THE TASK - Copy out the material below in full, putting "screen assistant" in place of "GUI agent" everywhere it appears and changing nothing else.

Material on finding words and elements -
==================================================
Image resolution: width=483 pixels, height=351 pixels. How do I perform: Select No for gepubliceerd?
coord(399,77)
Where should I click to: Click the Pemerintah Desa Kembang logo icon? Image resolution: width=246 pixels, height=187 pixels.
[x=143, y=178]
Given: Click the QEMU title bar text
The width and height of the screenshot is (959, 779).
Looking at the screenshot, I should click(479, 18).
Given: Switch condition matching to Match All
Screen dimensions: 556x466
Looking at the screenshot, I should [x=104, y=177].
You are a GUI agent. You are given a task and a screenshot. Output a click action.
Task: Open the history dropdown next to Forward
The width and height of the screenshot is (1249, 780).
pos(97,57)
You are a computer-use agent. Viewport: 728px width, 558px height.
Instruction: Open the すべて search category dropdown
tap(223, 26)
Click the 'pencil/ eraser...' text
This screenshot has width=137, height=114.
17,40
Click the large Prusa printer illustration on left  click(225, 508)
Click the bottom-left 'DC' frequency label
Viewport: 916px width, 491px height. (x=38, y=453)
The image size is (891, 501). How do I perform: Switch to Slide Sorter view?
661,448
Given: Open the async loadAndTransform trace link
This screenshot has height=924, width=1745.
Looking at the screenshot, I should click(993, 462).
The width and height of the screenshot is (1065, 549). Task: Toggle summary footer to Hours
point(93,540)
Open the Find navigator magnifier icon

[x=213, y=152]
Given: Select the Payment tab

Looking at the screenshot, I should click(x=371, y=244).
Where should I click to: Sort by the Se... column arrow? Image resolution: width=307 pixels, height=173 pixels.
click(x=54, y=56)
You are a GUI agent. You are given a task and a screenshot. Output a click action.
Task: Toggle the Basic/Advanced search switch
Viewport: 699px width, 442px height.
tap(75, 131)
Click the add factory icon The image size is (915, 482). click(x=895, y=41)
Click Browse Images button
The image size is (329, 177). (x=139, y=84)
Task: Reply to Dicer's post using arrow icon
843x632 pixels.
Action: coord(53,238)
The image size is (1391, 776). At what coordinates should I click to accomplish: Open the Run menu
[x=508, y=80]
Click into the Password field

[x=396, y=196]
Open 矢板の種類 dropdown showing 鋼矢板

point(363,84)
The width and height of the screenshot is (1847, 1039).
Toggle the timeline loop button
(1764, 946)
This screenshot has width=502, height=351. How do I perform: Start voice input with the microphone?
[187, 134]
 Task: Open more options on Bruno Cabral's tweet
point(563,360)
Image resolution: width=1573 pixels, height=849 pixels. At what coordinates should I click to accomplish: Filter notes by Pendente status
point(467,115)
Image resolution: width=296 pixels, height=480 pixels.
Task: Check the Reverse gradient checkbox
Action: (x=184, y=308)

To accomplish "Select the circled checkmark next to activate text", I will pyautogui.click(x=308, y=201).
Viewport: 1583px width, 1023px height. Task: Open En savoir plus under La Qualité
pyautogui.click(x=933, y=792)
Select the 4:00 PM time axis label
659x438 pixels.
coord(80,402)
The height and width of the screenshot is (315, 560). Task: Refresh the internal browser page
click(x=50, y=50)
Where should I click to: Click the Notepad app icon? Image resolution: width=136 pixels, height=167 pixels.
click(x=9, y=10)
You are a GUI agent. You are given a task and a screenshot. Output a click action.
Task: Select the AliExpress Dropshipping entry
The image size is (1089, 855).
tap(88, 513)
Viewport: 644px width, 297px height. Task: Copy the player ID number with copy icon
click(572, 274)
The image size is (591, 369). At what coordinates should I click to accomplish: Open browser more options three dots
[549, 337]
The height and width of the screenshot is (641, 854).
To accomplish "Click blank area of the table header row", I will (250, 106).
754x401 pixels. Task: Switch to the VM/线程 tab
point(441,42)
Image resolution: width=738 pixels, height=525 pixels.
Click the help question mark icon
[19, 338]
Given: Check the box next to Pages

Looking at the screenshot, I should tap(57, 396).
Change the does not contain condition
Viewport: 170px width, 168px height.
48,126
==================================================
ANSWER TO THIS TASK -
Image resolution: width=483 pixels, height=351 pixels. How do I perform: Select No for gepubliceerd?
coord(399,77)
Where should I click to: Click the Pemerintah Desa Kembang logo icon? Image resolution: width=246 pixels, height=187 pixels.
[x=143, y=178]
Given: Click the QEMU title bar text
The width and height of the screenshot is (959, 779).
Looking at the screenshot, I should click(479, 18).
Given: Switch condition matching to Match All
Screen dimensions: 556x466
Looking at the screenshot, I should [x=104, y=177].
You are a screen assistant. You are given a task and a screenshot. Output a click action.
Task: Open the history dropdown next to Forward
The width and height of the screenshot is (1249, 780).
pos(97,57)
You are a computer-use agent. Viewport: 728px width, 558px height.
Instruction: Open the すべて search category dropdown
tap(223, 26)
Click the 'pencil/ eraser...' text
This screenshot has width=137, height=114.
17,40
Click the large Prusa printer illustration on left  click(225, 508)
Click the bottom-left 'DC' frequency label
Viewport: 916px width, 491px height. (x=38, y=453)
The image size is (891, 501). How do I perform: Switch to Slide Sorter view?
661,448
Given: Open the async loadAndTransform trace link
This screenshot has height=924, width=1745.
Looking at the screenshot, I should click(993, 462).
The width and height of the screenshot is (1065, 549). Task: Toggle summary footer to Hours
point(93,540)
Open the Find navigator magnifier icon

[x=213, y=152]
Given: Select the Payment tab

Looking at the screenshot, I should click(x=371, y=244).
Where should I click to: Sort by the Se... column arrow? Image resolution: width=307 pixels, height=173 pixels.
click(x=54, y=56)
You are a screen assistant. You are given a task and a screenshot. Output a click action.
Task: Toggle the Basic/Advanced search switch
Viewport: 699px width, 442px height.
tap(75, 131)
Click the add factory icon The image size is (915, 482). click(x=895, y=41)
Click Browse Images button
The image size is (329, 177). (x=139, y=84)
Task: Reply to Dicer's post using arrow icon
843x632 pixels.
Action: coord(53,238)
The image size is (1391, 776). At what coordinates should I click to accomplish: Open the Run menu
[x=508, y=80]
Click into the Password field

[x=396, y=196]
Open 矢板の種類 dropdown showing 鋼矢板

point(363,84)
The width and height of the screenshot is (1847, 1039).
Toggle the timeline loop button
(1764, 946)
This screenshot has width=502, height=351. How do I perform: Start voice input with the microphone?
[187, 134]
 Task: Open more options on Bruno Cabral's tweet
point(563,360)
Image resolution: width=1573 pixels, height=849 pixels. At what coordinates should I click to accomplish: Filter notes by Pendente status
point(467,115)
Image resolution: width=296 pixels, height=480 pixels.
Task: Check the Reverse gradient checkbox
Action: (x=184, y=308)

To accomplish "Select the circled checkmark next to activate text", I will pyautogui.click(x=308, y=201).
Viewport: 1583px width, 1023px height. Task: Open En savoir plus under La Qualité
pyautogui.click(x=933, y=792)
Select the 4:00 PM time axis label
659x438 pixels.
coord(80,402)
The height and width of the screenshot is (315, 560). Task: Refresh the internal browser page
click(x=50, y=50)
Where should I click to: Click the Notepad app icon? Image resolution: width=136 pixels, height=167 pixels.
click(x=9, y=10)
You are a screen assistant. You are given a task and a screenshot. Output a click action.
Task: Select the AliExpress Dropshipping entry
The image size is (1089, 855).
tap(88, 513)
Viewport: 644px width, 297px height. Task: Copy the player ID number with copy icon
click(572, 274)
The image size is (591, 369). At what coordinates should I click to accomplish: Open browser more options three dots
[549, 337]
The height and width of the screenshot is (641, 854).
To accomplish "Click blank area of the table header row", I will (250, 106).
754x401 pixels. Task: Switch to the VM/线程 tab
point(441,42)
Image resolution: width=738 pixels, height=525 pixels.
Click the help question mark icon
[19, 338]
Given: Check the box next to Pages

Looking at the screenshot, I should tap(57, 396).
Change the does not contain condition
Viewport: 170px width, 168px height.
48,126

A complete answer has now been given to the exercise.